[Provided records — start]

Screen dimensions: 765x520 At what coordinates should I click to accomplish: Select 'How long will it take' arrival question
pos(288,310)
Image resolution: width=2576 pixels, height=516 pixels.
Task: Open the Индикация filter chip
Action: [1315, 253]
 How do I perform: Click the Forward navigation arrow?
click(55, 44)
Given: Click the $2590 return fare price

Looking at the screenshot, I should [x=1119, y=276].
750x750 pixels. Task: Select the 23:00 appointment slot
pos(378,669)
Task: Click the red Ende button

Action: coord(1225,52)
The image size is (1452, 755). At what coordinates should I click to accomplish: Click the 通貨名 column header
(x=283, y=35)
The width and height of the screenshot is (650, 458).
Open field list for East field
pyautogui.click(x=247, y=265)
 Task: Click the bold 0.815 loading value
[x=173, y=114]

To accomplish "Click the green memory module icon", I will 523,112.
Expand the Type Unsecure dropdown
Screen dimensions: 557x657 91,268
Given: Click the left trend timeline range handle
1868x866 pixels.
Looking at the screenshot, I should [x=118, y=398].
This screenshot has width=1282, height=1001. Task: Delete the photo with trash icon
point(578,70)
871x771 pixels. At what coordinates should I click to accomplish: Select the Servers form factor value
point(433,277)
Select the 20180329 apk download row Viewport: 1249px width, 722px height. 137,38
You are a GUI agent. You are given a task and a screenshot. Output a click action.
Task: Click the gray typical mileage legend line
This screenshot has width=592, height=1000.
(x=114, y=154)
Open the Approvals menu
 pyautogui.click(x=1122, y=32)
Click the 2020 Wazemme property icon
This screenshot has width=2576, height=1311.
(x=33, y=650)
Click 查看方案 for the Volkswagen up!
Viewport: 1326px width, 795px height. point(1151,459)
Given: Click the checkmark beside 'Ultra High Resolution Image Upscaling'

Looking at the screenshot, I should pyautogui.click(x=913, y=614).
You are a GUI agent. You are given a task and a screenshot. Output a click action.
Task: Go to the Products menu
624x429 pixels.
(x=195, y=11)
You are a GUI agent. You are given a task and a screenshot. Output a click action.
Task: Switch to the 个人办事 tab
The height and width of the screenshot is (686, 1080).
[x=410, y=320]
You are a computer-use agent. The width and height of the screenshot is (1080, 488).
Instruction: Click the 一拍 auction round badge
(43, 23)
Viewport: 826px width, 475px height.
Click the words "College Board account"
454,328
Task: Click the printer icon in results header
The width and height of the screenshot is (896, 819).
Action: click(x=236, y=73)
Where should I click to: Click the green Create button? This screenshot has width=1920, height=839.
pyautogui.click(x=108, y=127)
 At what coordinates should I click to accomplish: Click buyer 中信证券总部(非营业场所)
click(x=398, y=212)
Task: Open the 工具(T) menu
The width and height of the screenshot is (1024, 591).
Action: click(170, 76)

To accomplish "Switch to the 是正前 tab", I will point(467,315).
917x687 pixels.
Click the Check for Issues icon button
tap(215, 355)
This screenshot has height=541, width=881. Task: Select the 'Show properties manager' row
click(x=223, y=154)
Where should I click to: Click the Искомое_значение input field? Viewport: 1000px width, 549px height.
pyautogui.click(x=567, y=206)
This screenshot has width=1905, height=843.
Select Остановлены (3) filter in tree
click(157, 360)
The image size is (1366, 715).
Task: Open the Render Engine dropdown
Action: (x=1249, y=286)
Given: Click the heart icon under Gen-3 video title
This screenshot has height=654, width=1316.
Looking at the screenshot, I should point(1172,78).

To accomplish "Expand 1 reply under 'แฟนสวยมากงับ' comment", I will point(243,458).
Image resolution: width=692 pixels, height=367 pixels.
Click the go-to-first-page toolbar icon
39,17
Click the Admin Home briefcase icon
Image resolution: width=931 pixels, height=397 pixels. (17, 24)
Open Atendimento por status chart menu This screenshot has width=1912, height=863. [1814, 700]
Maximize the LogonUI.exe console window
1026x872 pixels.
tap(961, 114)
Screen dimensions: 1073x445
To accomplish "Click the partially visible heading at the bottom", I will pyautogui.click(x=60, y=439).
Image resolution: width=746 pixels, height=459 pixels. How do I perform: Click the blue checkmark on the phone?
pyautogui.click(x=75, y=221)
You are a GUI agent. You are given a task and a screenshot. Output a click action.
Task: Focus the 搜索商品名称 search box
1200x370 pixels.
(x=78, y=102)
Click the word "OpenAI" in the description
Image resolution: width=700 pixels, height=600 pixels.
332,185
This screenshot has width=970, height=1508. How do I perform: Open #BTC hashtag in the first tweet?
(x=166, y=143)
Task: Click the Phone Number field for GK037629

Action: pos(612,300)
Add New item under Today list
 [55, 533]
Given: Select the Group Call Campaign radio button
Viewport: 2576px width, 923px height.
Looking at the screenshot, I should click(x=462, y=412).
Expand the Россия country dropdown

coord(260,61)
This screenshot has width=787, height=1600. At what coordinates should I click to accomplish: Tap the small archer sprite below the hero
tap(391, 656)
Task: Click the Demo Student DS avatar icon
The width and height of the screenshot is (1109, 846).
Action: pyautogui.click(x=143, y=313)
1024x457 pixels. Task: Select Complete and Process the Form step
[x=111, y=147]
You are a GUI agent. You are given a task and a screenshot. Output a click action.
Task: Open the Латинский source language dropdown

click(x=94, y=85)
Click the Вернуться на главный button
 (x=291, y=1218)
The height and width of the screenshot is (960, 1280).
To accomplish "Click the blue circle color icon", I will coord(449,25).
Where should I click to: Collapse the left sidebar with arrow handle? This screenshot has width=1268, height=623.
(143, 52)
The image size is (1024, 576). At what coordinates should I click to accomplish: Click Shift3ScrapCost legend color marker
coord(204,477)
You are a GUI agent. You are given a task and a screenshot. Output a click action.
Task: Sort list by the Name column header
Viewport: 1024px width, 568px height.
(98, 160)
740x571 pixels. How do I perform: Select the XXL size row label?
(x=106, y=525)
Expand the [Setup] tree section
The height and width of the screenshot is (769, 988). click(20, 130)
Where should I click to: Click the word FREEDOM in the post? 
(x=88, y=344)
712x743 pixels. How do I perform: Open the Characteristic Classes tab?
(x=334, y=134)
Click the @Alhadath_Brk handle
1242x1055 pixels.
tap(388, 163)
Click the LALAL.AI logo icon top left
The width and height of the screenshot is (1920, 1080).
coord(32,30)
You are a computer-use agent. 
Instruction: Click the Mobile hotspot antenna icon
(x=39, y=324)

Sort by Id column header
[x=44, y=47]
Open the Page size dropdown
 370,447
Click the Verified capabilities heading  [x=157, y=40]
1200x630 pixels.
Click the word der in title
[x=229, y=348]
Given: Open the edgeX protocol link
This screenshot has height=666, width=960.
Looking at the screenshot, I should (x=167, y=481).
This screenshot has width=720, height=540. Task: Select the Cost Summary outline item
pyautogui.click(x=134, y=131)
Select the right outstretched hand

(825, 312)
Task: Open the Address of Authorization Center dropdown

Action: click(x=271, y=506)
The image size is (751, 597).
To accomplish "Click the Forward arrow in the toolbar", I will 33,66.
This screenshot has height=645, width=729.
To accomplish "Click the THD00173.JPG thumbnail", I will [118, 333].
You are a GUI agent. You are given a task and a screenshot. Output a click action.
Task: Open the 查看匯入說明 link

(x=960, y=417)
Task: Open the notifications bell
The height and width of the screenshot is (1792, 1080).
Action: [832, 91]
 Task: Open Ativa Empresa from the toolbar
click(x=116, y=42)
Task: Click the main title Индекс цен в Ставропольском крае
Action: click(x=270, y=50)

[Provided records — finish]

Please repeat each line above exactly.

▶ [Solution to this problem]
Screen dimensions: 765x520 At what coordinates should I click to accomplish: Select 'How long will it take' arrival question
pos(288,310)
Image resolution: width=2576 pixels, height=516 pixels.
Task: Open the Индикация filter chip
Action: [1315, 253]
 How do I perform: Click the Forward navigation arrow?
click(55, 44)
Given: Click the $2590 return fare price

Looking at the screenshot, I should [x=1119, y=276].
750x750 pixels. Task: Select the 23:00 appointment slot
pos(378,669)
Task: Click the red Ende button

Action: coord(1225,52)
The image size is (1452, 755). At what coordinates should I click to accomplish: Click the 通貨名 column header
(x=283, y=35)
The width and height of the screenshot is (650, 458).
Open field list for East field
pyautogui.click(x=247, y=265)
 Task: Click the bold 0.815 loading value
[x=173, y=114]

To accomplish "Click the green memory module icon", I will 523,112.
Expand the Type Unsecure dropdown
Screen dimensions: 557x657 91,268
Given: Click the left trend timeline range handle
1868x866 pixels.
Looking at the screenshot, I should [x=118, y=398].
This screenshot has width=1282, height=1001. Task: Delete the photo with trash icon
point(578,70)
871x771 pixels. At what coordinates should I click to accomplish: Select the Servers form factor value
point(433,277)
Select the 20180329 apk download row Viewport: 1249px width, 722px height. 137,38
You are a GUI agent. You are given a task and a screenshot. Output a click action.
Task: Click the gray typical mileage legend line
This screenshot has width=592, height=1000.
(x=114, y=154)
Open the Approvals menu
 pyautogui.click(x=1122, y=32)
Click the 2020 Wazemme property icon
This screenshot has width=2576, height=1311.
(x=33, y=650)
Click 查看方案 for the Volkswagen up!
Viewport: 1326px width, 795px height. point(1151,459)
Given: Click the checkmark beside 'Ultra High Resolution Image Upscaling'

Looking at the screenshot, I should pyautogui.click(x=913, y=614).
You are a GUI agent. You are given a task and a screenshot. Output a click action.
Task: Go to the Products menu
624x429 pixels.
(x=195, y=11)
You are a GUI agent. You are given a task and a screenshot. Output a click action.
Task: Switch to the 个人办事 tab
The height and width of the screenshot is (686, 1080).
[x=410, y=320]
You are a computer-use agent. The width and height of the screenshot is (1080, 488).
Instruction: Click the 一拍 auction round badge
(43, 23)
Viewport: 826px width, 475px height.
Click the words "College Board account"
454,328
Task: Click the printer icon in results header
The width and height of the screenshot is (896, 819).
Action: click(x=236, y=73)
Where should I click to: Click the green Create button? This screenshot has width=1920, height=839.
pyautogui.click(x=108, y=127)
 At what coordinates should I click to accomplish: Click buyer 中信证券总部(非营业场所)
click(x=398, y=212)
Task: Open the 工具(T) menu
The width and height of the screenshot is (1024, 591).
Action: click(170, 76)

To accomplish "Switch to the 是正前 tab", I will point(467,315).
917x687 pixels.
Click the Check for Issues icon button
tap(215, 355)
This screenshot has height=541, width=881. Task: Select the 'Show properties manager' row
click(x=223, y=154)
Where should I click to: Click the Искомое_значение input field? Viewport: 1000px width, 549px height.
pyautogui.click(x=567, y=206)
This screenshot has width=1905, height=843.
Select Остановлены (3) filter in tree
click(157, 360)
The image size is (1366, 715).
Task: Open the Render Engine dropdown
Action: (x=1249, y=286)
Given: Click the heart icon under Gen-3 video title
This screenshot has height=654, width=1316.
Looking at the screenshot, I should point(1172,78).

To accomplish "Expand 1 reply under 'แฟนสวยมากงับ' comment", I will point(243,458).
Image resolution: width=692 pixels, height=367 pixels.
Click the go-to-first-page toolbar icon
39,17
Click the Admin Home briefcase icon
Image resolution: width=931 pixels, height=397 pixels. (17, 24)
Open Atendimento por status chart menu This screenshot has width=1912, height=863. [1814, 700]
Maximize the LogonUI.exe console window
1026x872 pixels.
tap(961, 114)
Screen dimensions: 1073x445
To accomplish "Click the partially visible heading at the bottom", I will pyautogui.click(x=60, y=439).
Image resolution: width=746 pixels, height=459 pixels. How do I perform: Click the blue checkmark on the phone?
pyautogui.click(x=75, y=221)
You are a GUI agent. You are given a task and a screenshot. Output a click action.
Task: Focus the 搜索商品名称 search box
1200x370 pixels.
(x=78, y=102)
Click the word "OpenAI" in the description
Image resolution: width=700 pixels, height=600 pixels.
332,185
This screenshot has width=970, height=1508. How do I perform: Open #BTC hashtag in the first tweet?
(x=166, y=143)
Task: Click the Phone Number field for GK037629

Action: pos(612,300)
Add New item under Today list
 [55, 533]
Given: Select the Group Call Campaign radio button
Viewport: 2576px width, 923px height.
Looking at the screenshot, I should click(x=462, y=412).
Expand the Россия country dropdown

coord(260,61)
This screenshot has width=787, height=1600. At what coordinates should I click to accomplish: Tap the small archer sprite below the hero
tap(391, 656)
Task: Click the Demo Student DS avatar icon
The width and height of the screenshot is (1109, 846).
Action: pyautogui.click(x=143, y=313)
1024x457 pixels. Task: Select Complete and Process the Form step
[x=111, y=147]
You are a GUI agent. You are given a task and a screenshot. Output a click action.
Task: Open the Латинский source language dropdown

click(x=94, y=85)
Click the Вернуться на главный button
 (x=291, y=1218)
The height and width of the screenshot is (960, 1280).
To accomplish "Click the blue circle color icon", I will coord(449,25).
Where should I click to: Collapse the left sidebar with arrow handle? This screenshot has width=1268, height=623.
(143, 52)
The image size is (1024, 576). At what coordinates should I click to accomplish: Click Shift3ScrapCost legend color marker
coord(204,477)
You are a GUI agent. You are given a task and a screenshot. Output a click action.
Task: Sort list by the Name column header
Viewport: 1024px width, 568px height.
(98, 160)
740x571 pixels. How do I perform: Select the XXL size row label?
(x=106, y=525)
Expand the [Setup] tree section
The height and width of the screenshot is (769, 988). click(20, 130)
Where should I click to: Click the word FREEDOM in the post? 
(x=88, y=344)
712x743 pixels. How do I perform: Open the Characteristic Classes tab?
(x=334, y=134)
Click the @Alhadath_Brk handle
1242x1055 pixels.
tap(388, 163)
Click the LALAL.AI logo icon top left
The width and height of the screenshot is (1920, 1080).
coord(32,30)
You are a computer-use agent. 
Instruction: Click the Mobile hotspot antenna icon
(x=39, y=324)

Sort by Id column header
[x=44, y=47]
Open the Page size dropdown
 370,447
Click the Verified capabilities heading  [x=157, y=40]
1200x630 pixels.
Click the word der in title
[x=229, y=348]
Given: Open the edgeX protocol link
This screenshot has height=666, width=960.
Looking at the screenshot, I should (x=167, y=481).
This screenshot has width=720, height=540. Task: Select the Cost Summary outline item
pyautogui.click(x=134, y=131)
Select the right outstretched hand

(825, 312)
Task: Open the Address of Authorization Center dropdown

Action: click(x=271, y=506)
The image size is (751, 597).
To accomplish "Click the Forward arrow in the toolbar", I will 33,66.
This screenshot has height=645, width=729.
To accomplish "Click the THD00173.JPG thumbnail", I will [118, 333].
You are a GUI agent. You are given a task and a screenshot. Output a click action.
Task: Open the 查看匯入說明 link

(x=960, y=417)
Task: Open the notifications bell
The height and width of the screenshot is (1792, 1080).
Action: [832, 91]
 Task: Open Ativa Empresa from the toolbar
click(x=116, y=42)
Task: Click the main title Индекс цен в Ставропольском крае
Action: click(x=270, y=50)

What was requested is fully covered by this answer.